Recorded data
■ ■ ■

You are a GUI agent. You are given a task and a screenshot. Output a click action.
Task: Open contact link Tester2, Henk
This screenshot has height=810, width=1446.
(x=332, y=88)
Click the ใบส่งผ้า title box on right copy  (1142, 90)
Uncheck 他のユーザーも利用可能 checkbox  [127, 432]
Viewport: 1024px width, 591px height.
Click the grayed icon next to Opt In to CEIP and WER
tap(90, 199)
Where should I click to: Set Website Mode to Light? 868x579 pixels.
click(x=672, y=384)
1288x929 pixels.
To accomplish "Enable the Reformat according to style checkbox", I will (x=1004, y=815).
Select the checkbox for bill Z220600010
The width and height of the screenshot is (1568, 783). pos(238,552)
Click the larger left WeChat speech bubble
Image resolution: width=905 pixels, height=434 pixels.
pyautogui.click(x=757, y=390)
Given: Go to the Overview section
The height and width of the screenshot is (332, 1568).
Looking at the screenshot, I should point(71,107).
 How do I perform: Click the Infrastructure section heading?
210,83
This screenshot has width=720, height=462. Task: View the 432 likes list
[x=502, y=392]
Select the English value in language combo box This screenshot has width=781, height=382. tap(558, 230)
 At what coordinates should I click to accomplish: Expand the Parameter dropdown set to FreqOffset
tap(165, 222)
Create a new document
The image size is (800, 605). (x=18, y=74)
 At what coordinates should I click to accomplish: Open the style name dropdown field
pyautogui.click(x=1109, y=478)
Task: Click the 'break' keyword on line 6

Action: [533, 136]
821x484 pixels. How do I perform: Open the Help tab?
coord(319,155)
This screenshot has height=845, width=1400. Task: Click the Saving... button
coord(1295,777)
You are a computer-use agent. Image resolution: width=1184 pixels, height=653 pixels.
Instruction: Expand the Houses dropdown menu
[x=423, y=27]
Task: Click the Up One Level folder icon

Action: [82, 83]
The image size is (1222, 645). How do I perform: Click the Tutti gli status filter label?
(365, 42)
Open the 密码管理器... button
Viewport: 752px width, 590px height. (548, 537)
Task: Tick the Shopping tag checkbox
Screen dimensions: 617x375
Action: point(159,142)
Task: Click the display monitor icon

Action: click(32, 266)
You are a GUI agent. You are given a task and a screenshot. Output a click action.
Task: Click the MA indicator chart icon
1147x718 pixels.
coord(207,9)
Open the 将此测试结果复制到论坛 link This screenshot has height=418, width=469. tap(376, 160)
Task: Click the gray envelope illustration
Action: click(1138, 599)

■ ■ ■

- TASK DIRECTIONS
Look above for the line holding "Select the checkbox for bill Z220600010" and the line holding "Task: Click the MA indicator chart icon", then output exactly those two lines and every line between them, nothing more.

- RESULT OF THIS TASK
Select the checkbox for bill Z220600010
The width and height of the screenshot is (1568, 783). pos(238,552)
Click the larger left WeChat speech bubble
Image resolution: width=905 pixels, height=434 pixels.
pyautogui.click(x=757, y=390)
Given: Go to the Overview section
The height and width of the screenshot is (332, 1568).
Looking at the screenshot, I should point(71,107).
 How do I perform: Click the Infrastructure section heading?
210,83
This screenshot has width=720, height=462. Task: View the 432 likes list
[x=502, y=392]
Select the English value in language combo box This screenshot has width=781, height=382. tap(558, 230)
 At what coordinates should I click to accomplish: Expand the Parameter dropdown set to FreqOffset
tap(165, 222)
Create a new document
The image size is (800, 605). (x=18, y=74)
 At what coordinates should I click to accomplish: Open the style name dropdown field
pyautogui.click(x=1109, y=478)
Task: Click the 'break' keyword on line 6

Action: [533, 136]
821x484 pixels. How do I perform: Open the Help tab?
coord(319,155)
This screenshot has height=845, width=1400. Task: Click the Saving... button
coord(1295,777)
You are a computer-use agent. Image resolution: width=1184 pixels, height=653 pixels.
Instruction: Expand the Houses dropdown menu
[x=423, y=27]
Task: Click the Up One Level folder icon

Action: [82, 83]
The image size is (1222, 645). How do I perform: Click the Tutti gli status filter label?
(365, 42)
Open the 密码管理器... button
Viewport: 752px width, 590px height. (548, 537)
Task: Tick the Shopping tag checkbox
Screen dimensions: 617x375
Action: point(159,142)
Task: Click the display monitor icon

Action: click(32, 266)
You are a GUI agent. You are given a task and a screenshot. Output a click action.
Task: Click the MA indicator chart icon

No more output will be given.